Planificación de la búsqueda
Buscar trabajo es un trabajo en sí mismo. Toda búsqueda de empleo debe ser personalizada y estratégica, esto significa que deberá contar con un objetivo y seguir un plan de acción.
Antes de iniciar el proceso de búsqueda se debe tener en claro cuál es la meta, en qué tipo de trabajos se está interesado y qué puede ofrecerle el postulante a una organización.
Una búsqueda orientada estratégicamente resultará más efectiva y evitará la frustración personal que se genera cuando se presenta un currículum vitae (CV) en forma indiscriminada e irreflexiva.
Recuerde que en todo momento debe manejarse con realismo y veracidad en cuanto a su capacidad, experiencia y en cuanto a los puestos a los que aspira.
El perfil laboral
Los perfiles buscados son muchos y dependen de los requerimientos de las empresas. Algunas privilegian los altos promedios académicos, otras el valor humano o la capacidad de resolver conflictos y trabajar bajo presión. Existen también aquellas que valoran fuertemente el perfil técnico o la capacidad de relacionamiento y trabajo en equipo, entre otras características.
Generalmente el perfil laboral cuenta de tres ejes temáticos:
-Área de formación y conocimientos: aquí se deben consignar los distintos momentos formativos, formales e informales, que posea el candidato.
-Área de destrezas y habilidades: se detallarán el conjunto de condiciones personales que el postulante puede ofrecer profesionalmente.
-Área de desempeño y logro: aquí se ponderarán los elementos relativos a la tarea realizada y al nivel de eficacia en el mismo.
El currículo
Un currículo representa el recorrido de la vida de un candidato, su desempeño profesional y sus atributos académicos.
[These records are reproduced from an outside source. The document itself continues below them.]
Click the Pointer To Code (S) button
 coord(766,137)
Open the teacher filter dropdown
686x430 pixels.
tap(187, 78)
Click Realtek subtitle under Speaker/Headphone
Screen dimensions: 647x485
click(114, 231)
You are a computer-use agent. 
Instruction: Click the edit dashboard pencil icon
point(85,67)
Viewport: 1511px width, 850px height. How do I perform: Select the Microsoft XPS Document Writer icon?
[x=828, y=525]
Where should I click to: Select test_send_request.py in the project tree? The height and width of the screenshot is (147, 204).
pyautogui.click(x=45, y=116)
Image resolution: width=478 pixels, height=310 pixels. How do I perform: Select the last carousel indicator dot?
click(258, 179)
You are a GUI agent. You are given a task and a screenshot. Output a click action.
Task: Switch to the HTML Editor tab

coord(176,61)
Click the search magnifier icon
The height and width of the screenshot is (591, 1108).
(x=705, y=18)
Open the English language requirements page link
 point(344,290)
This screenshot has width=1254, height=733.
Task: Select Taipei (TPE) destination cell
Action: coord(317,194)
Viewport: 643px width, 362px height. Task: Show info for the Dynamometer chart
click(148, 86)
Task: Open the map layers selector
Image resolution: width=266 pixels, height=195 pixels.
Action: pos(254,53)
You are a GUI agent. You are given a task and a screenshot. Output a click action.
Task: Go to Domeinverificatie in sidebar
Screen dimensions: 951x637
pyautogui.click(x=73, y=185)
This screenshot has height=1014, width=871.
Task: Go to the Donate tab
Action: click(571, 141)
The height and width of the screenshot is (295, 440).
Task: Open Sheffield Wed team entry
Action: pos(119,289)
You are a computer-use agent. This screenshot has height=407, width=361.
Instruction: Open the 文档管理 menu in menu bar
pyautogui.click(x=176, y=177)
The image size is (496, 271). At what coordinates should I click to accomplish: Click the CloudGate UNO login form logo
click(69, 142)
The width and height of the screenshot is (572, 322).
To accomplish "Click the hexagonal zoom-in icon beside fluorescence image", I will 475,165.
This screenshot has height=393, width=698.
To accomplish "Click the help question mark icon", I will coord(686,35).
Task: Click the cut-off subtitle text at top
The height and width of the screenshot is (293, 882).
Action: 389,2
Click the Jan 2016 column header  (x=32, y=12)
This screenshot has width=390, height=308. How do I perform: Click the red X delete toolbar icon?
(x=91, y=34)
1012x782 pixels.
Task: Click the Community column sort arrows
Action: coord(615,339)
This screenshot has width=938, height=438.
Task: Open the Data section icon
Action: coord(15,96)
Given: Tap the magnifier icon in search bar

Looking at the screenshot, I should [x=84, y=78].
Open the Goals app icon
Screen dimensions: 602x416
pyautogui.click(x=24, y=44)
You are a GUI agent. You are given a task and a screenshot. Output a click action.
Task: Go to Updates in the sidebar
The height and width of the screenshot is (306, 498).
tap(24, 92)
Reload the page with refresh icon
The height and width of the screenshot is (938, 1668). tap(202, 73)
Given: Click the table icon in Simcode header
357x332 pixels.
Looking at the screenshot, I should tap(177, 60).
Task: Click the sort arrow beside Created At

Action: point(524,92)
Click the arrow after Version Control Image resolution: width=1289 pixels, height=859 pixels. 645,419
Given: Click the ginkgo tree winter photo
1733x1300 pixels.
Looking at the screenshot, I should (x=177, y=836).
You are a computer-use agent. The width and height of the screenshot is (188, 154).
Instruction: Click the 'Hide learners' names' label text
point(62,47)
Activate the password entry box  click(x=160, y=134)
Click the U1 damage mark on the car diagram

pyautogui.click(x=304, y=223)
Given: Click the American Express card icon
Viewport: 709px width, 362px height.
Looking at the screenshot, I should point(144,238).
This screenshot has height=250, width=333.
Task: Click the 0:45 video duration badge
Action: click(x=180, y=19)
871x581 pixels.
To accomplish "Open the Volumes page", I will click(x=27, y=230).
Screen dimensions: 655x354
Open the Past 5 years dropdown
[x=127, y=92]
Es -además- el primer elemento con que se enfrenta un selector al momento de realizar la evaluación preliminar de un aspirante.
Cada currículo debe elaborarse a medida del puesto y el perfil de la empresa a la que se apunta; no se debe cometer el error de confeccionar un modelo genérico y enviarlo a todos los posibles empleadores.
El CV debe manifestar la personalidad y los atributos propios de cada persona, con relación al puesto que desea obtener. Debe ser concebido en positivo, con una redacción breve pero contundente, tratando de generar empatía en quien lo consulta y otorgándole la mayor cantidad de información posible al selector.
Su currículo, o recorrido de vida, deberá ser su carta de ingreso a la entrevista laboral.
Es importante recordar: no existe la persona ideal para cada puesto, pero si existe la persona mejor preparada para cada función. Por ello, hay que estar preparado para demostrarlo.